WHAT IS EXPECTED: Retype word for word the line containing "Task: Disable the" and each line that follows it in the records below, through the last one, with no pictures.

(LISTED RECORDS)

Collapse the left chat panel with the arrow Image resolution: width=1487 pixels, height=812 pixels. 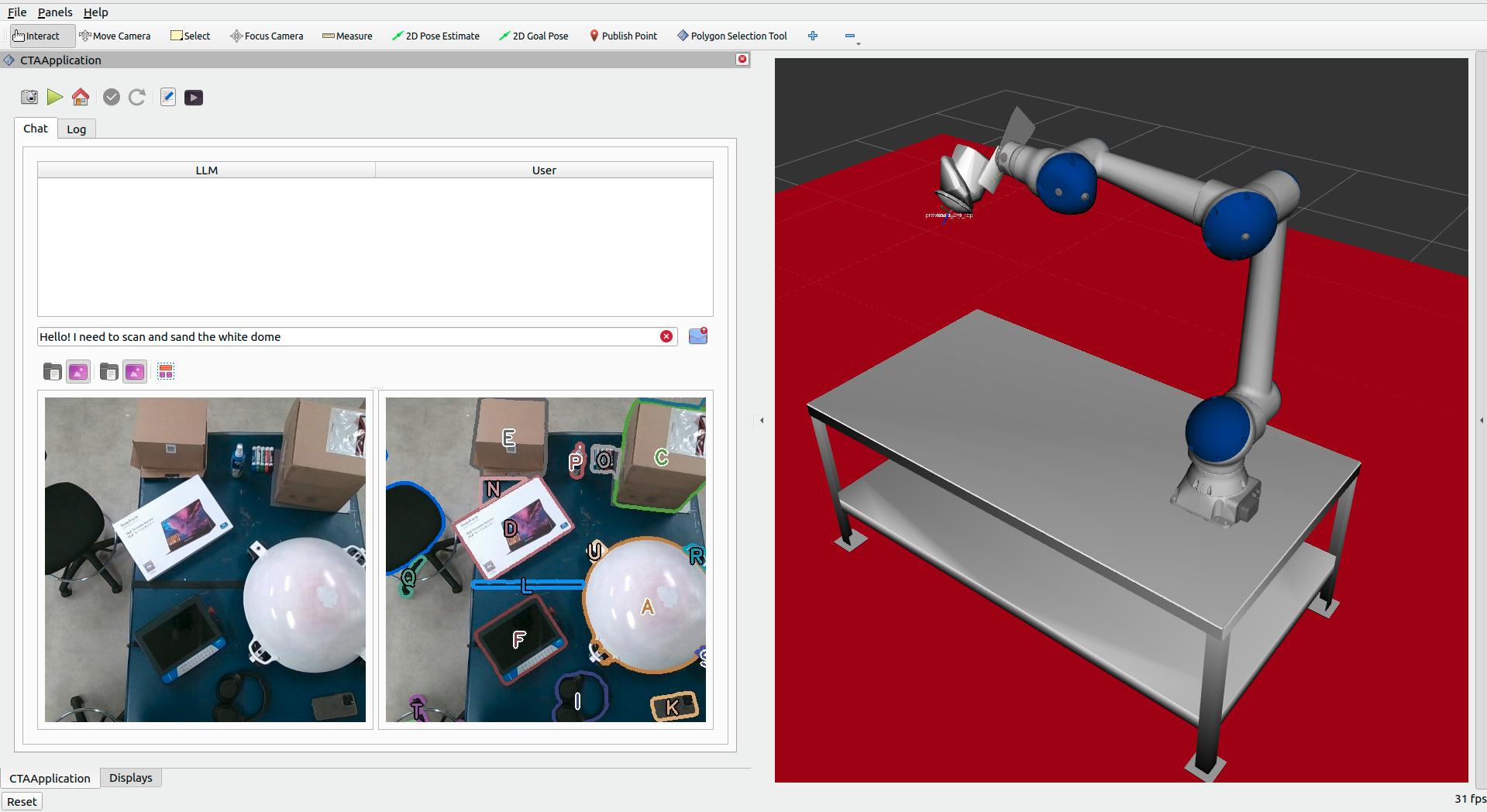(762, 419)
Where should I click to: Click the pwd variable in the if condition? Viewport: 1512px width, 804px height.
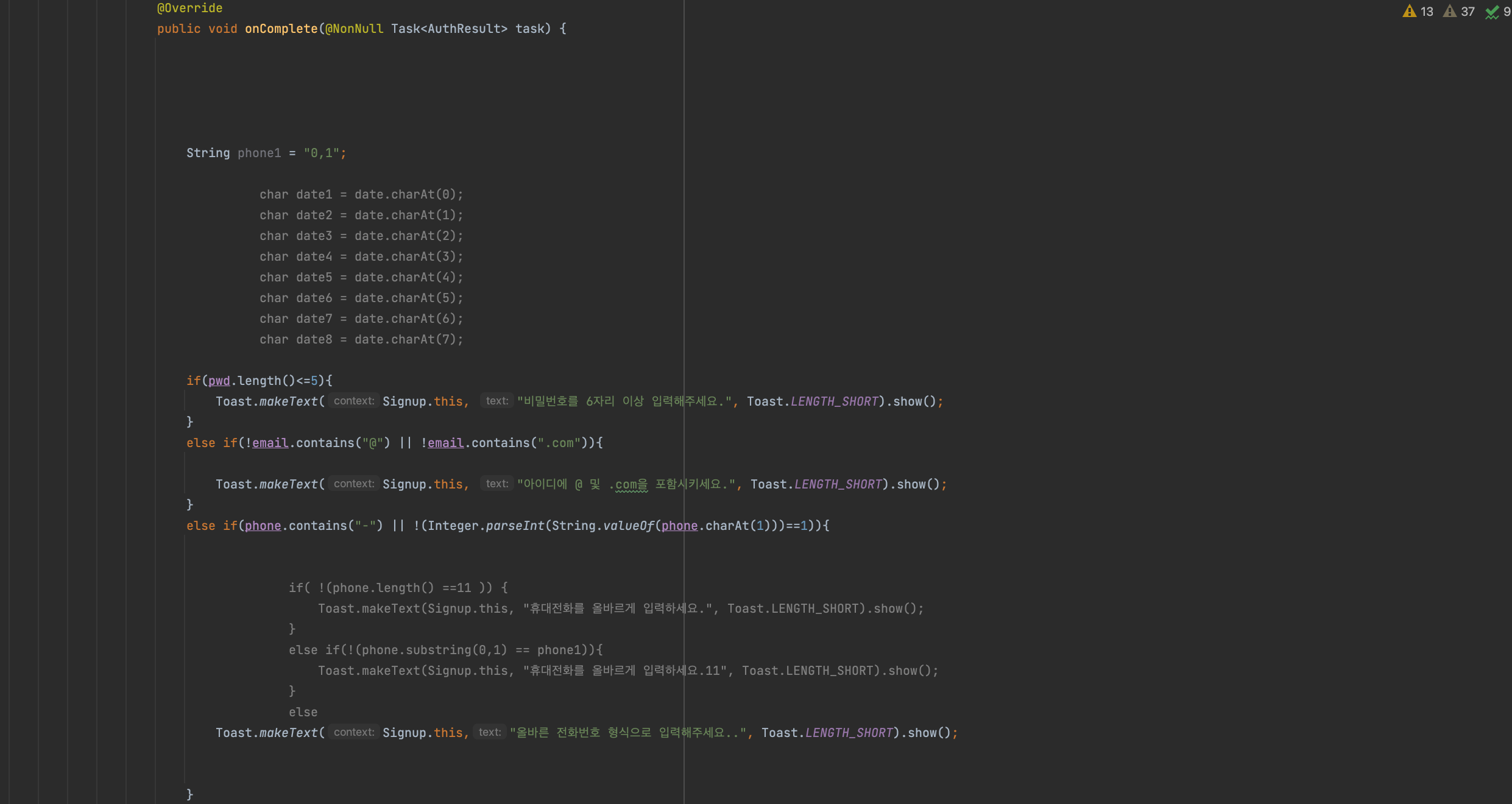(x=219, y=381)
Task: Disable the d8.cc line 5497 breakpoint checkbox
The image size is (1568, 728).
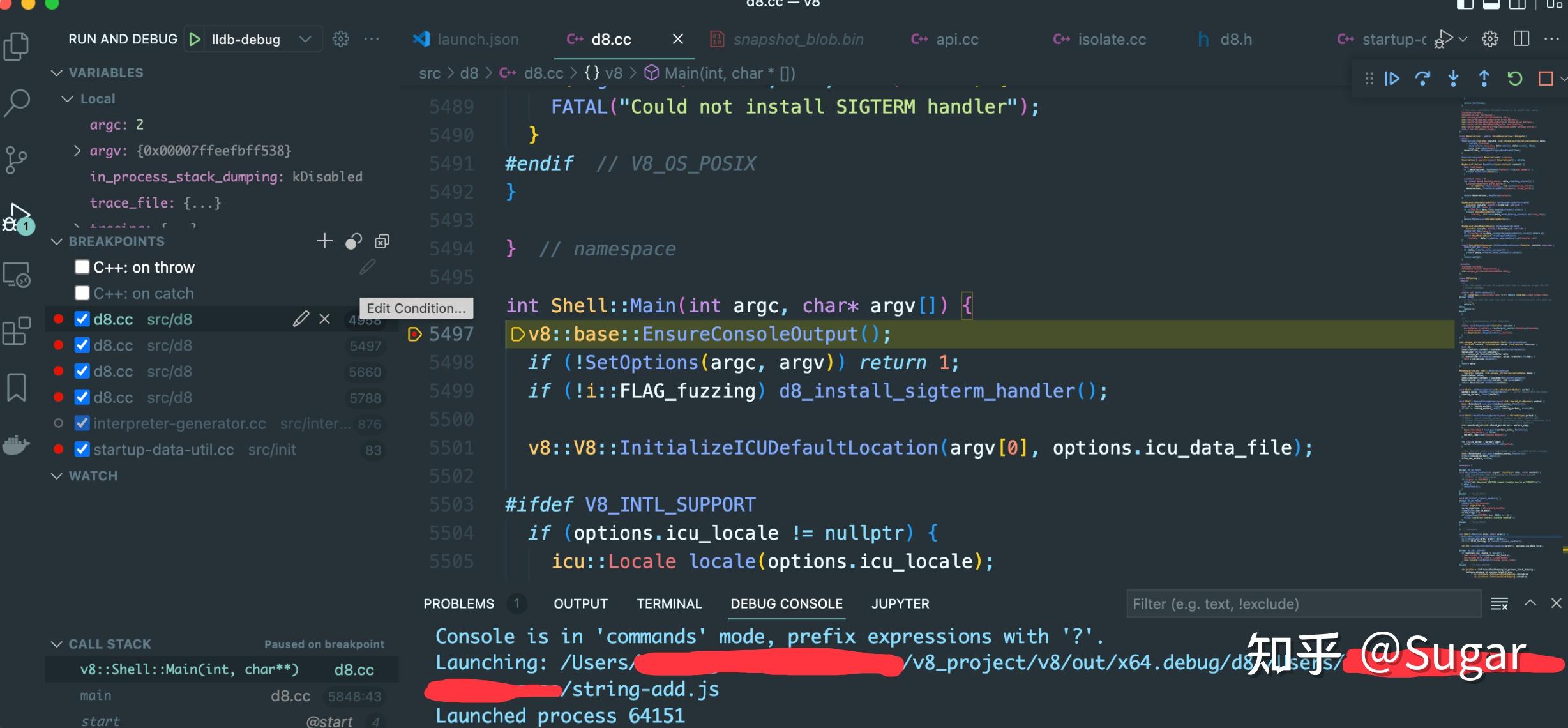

(End LISTED RECORDS)

EXERCISE RESULT:
Task: Disable the d8.cc line 5497 breakpoint checkbox
The image size is (1568, 728).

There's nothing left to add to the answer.